Acute Exacerbations of Chronic Obstructive Pulmonary Disease


Abstract

Exacerbations are episodes of increased respiratory and sometimes systemic symptoms in patients with underlying chronic obstructive pulmonary disease (COPD). They reflect increased airway inflammation usually induced by bacterial and/or viral tracheobronchial infection. These episodes are a major contributor to the morbidity and, in advanced disease, to the mortality associated with COPD. A careful clinical evaluation with selected application of diagnostic tests should be followed by individualized management including supportive care, bronchodilators, antibiotics, and corticosteroids. Exacerbations can be partially prevented with current treatment of COPD. Our understanding of exacerbation mechanisms has evolved and led to better outcomes and greater use of effective preventative measures.

Clinical Vignette

A 72-year-old female who was diagnosed with COPD a year earlier presents for an acute care office visit. She has not smoked for the last 10 years but did smoke a pack of cigarettes per day for 40 years. She had spirometry performed a year ago because of gradually increasing dyspnea on exertion demonstrating moderate airflow obstruction. She was started on an inhaled long-acting muscarinic antagonist to be used once daily and a short-acting beta-agonist inhaler to be taken as needed. She states that she was doing well until the past 5 days, during which she has had an increase in her dyspnea accompanied by cough and sputum that is yellow-green in color. She feels more fatigued and has not been able to sleep well but denies fever, pleuritic chest pain, or hemoptysis. Her other medical conditions include hypertension, a myocardial infarction, and congestive heart failure.

On examination she is not in acute distress and her vital signs are stable. Oxygen saturation by pulse oximetry on room air is 91%. Lung examination demonstrates decreased air entry and scattered rales and rhonchi in both lower lobes. Cardiac exam is unremarkable, and there is no evidence of decompensation of her congestive heart failure.

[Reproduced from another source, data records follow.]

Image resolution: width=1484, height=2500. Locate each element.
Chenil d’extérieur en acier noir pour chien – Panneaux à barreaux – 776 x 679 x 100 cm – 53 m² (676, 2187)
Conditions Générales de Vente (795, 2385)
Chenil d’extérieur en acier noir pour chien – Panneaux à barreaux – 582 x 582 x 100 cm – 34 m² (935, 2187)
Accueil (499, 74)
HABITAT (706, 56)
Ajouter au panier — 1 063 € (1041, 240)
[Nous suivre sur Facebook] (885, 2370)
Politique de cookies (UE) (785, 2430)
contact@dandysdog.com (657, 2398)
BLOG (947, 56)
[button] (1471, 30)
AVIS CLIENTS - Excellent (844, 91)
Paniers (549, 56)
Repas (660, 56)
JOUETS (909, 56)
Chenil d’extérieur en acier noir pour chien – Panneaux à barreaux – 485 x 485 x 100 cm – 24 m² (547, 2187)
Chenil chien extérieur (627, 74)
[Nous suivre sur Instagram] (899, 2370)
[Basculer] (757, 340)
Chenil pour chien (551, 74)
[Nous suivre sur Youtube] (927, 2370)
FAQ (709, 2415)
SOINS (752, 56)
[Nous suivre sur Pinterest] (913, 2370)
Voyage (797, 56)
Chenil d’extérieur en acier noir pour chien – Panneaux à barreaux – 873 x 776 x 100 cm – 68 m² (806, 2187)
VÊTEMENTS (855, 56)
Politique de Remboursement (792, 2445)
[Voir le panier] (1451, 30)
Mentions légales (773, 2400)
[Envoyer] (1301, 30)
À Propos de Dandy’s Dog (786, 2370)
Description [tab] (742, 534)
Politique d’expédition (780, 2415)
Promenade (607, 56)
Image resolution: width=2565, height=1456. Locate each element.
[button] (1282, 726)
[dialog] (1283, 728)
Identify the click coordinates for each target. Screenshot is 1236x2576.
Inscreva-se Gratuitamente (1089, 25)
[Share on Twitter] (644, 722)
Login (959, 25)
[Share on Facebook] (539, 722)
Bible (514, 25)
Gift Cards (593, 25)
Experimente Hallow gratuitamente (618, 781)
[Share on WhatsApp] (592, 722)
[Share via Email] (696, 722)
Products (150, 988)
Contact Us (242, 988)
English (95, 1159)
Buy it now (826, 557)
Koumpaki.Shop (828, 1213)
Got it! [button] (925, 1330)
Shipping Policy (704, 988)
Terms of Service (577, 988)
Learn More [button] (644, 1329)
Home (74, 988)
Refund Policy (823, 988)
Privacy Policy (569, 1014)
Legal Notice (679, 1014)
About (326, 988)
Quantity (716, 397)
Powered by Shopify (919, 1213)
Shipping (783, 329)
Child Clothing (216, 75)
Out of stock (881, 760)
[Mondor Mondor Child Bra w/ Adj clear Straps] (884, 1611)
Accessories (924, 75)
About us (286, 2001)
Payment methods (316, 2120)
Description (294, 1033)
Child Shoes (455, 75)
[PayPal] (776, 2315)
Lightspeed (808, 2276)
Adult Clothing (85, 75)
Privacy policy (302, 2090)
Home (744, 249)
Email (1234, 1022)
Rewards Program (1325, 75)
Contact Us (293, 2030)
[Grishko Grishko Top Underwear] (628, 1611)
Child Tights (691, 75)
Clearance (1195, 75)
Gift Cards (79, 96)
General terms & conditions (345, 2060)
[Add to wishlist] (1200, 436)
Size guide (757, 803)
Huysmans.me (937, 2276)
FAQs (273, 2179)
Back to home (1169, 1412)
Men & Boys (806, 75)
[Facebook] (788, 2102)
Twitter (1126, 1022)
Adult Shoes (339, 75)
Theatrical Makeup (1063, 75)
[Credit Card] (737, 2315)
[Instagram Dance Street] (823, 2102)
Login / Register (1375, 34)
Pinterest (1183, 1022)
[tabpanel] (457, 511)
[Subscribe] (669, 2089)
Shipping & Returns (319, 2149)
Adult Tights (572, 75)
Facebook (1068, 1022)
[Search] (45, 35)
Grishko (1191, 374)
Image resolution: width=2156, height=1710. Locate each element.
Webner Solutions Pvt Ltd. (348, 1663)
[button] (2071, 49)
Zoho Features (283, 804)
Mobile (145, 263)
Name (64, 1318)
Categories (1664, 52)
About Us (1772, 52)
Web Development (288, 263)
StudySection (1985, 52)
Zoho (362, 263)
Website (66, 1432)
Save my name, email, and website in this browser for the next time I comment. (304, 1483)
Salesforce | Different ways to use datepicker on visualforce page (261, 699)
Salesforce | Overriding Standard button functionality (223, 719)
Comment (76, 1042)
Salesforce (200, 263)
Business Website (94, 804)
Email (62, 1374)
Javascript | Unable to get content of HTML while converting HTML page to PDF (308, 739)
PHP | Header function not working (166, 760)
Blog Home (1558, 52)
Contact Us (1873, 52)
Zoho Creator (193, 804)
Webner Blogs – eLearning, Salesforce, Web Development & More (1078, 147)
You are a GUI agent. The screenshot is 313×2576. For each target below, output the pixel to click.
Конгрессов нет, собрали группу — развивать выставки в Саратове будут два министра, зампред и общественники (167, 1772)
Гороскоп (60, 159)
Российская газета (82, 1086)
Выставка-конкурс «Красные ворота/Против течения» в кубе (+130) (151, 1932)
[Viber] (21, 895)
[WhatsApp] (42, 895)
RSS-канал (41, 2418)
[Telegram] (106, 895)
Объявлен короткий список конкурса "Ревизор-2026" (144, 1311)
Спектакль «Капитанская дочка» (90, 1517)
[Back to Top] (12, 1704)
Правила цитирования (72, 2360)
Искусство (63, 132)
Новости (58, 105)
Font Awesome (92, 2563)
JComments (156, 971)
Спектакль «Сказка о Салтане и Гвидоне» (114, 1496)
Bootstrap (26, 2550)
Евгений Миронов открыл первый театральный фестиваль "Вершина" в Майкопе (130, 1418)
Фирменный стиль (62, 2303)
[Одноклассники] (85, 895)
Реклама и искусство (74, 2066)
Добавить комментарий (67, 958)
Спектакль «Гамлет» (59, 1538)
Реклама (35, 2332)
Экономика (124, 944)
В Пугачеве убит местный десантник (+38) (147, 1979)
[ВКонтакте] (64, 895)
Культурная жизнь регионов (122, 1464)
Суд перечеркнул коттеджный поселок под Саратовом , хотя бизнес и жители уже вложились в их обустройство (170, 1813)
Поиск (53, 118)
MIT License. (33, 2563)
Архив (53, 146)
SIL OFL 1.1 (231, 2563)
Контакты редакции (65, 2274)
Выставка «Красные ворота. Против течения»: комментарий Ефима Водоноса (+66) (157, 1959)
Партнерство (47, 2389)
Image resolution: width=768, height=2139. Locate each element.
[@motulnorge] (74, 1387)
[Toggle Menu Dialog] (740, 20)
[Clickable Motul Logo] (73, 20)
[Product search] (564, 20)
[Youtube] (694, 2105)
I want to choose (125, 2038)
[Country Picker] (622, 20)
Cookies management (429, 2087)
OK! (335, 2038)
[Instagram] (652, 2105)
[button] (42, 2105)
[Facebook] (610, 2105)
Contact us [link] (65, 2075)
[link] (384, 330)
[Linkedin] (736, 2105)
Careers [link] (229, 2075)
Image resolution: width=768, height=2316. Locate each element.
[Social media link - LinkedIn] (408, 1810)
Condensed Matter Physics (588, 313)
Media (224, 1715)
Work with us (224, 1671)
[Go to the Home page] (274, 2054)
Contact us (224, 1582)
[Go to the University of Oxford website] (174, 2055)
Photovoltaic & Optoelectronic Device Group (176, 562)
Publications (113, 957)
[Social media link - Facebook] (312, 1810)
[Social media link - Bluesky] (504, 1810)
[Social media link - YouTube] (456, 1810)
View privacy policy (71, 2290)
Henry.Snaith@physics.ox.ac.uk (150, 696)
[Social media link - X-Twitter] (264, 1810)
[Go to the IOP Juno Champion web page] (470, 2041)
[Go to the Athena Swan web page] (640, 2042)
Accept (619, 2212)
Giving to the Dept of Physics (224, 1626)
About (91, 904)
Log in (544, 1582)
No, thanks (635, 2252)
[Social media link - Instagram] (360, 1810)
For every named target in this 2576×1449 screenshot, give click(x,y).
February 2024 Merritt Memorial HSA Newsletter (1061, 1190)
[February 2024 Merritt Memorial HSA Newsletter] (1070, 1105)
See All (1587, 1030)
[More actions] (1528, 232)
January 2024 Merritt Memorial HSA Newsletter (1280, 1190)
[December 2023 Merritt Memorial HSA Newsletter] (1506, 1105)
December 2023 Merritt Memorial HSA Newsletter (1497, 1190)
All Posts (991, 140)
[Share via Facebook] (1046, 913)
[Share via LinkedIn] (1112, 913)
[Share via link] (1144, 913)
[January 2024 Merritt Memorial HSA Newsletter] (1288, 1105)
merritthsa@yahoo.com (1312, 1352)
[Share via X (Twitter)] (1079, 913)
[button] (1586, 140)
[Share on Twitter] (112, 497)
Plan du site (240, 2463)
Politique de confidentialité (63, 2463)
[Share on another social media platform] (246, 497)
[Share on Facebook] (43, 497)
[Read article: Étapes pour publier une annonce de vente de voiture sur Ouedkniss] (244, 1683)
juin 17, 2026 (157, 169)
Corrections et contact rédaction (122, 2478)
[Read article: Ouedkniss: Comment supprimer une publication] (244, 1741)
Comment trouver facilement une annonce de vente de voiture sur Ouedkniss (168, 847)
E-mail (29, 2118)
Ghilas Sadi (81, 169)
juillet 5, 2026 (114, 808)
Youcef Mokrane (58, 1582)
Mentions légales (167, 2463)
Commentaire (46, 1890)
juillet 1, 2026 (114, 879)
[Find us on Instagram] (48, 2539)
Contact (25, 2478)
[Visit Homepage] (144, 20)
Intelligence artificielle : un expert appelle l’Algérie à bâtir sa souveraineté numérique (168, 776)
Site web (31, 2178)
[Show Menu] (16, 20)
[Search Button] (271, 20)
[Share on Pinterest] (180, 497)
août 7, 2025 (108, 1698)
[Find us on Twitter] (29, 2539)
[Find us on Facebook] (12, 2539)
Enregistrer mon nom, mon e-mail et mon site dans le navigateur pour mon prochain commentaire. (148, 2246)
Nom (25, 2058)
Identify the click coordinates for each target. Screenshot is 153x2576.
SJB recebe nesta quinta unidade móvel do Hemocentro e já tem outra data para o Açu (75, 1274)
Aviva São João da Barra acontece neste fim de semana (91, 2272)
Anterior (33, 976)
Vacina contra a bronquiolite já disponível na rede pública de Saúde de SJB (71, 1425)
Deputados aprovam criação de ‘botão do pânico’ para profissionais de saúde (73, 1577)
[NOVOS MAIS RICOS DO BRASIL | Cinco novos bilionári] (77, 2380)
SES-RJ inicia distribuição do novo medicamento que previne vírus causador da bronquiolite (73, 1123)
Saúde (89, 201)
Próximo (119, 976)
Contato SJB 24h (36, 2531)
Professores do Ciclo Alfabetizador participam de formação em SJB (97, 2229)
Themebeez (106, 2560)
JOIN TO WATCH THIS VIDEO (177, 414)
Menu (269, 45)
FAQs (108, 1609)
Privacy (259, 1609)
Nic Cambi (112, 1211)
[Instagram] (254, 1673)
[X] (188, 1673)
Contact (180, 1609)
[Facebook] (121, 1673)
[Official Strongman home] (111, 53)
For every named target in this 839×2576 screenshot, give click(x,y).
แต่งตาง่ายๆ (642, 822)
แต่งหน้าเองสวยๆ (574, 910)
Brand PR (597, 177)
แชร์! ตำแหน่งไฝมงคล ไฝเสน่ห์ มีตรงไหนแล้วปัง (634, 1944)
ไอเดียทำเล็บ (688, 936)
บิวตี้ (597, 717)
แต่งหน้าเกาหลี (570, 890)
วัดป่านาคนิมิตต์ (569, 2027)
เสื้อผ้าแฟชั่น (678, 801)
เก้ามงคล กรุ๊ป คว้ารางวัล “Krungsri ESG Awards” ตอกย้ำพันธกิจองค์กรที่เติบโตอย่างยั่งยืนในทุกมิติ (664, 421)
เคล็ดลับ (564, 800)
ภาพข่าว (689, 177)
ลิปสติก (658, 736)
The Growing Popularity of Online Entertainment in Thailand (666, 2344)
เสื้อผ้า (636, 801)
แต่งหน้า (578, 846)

COMMENT: The clinical presentation is compatible with an exacerbation of COPD. A careful clinical evaluation was conducted to exclude other reasons for the worsening respiratory symptoms, such as congestive heart failure, pneumonia, and pulmonary embolism. No further diagnostic testing was required, and there was no indication for hospitalization. Purulent sputum indicated a need for a short course of oral antibiotics. Short-acting bronchodilator therapy was recommended at increased frequency, as well attention to adequate hydration and nutrition. The patient was instructed to seek additional care if there was no improvement within 48 hours or there was worsening at any point.

Disease Burden

COPD is a universal disease related primarily to tobacco smoking but also to other noxious smoke and fume exposures. The current estimate of prevalence in adults is about 10%, and COPD is the fourth leading cause of death worldwide. Almost all patients with COPD experience repeated episodes of worsening respiratory symptoms and lung function, termed exacerbations . Exacerbation incidence increases with worsening airflow obstruction. Exacerbations are major reasons for health care usage in patients with COPD and, in advanced disease, major causes of hospitalization and mortality. They are associated with worsening health status and airflow obstruction. Consequently adequate clinical management and the prevention of exacerbations have become important parts of managing this disease.

Risk Factors

The risk factors for the development of COPD are well defined; however, there is wide variation in the frequency of exacerbations in patients with COPD, which is only partially understood. Frequency of exacerbations does increase with worsening lung function. Other clinical susceptibility factors for exacerbation are gastroesophageal reflux, vitamin D deficiency, and comorbid bronchiectasis and asthma. Infection with bacteria and/or viruses is the underlying cause of the majority of exacerbations. COPD does increase susceptibility to these infections in the lower respiratory tract. The normal lung has a multifaceted defense system to maintain a very sparse and transitory microbiome in the lower airways in spite of repeated exposure to infectious organisms by inhalation or microaspiration. Impairment of specific innate lung defense mechanisms, such as macrophage function and localized reduction in secretory IgA, have been associated with more frequent exacerbations.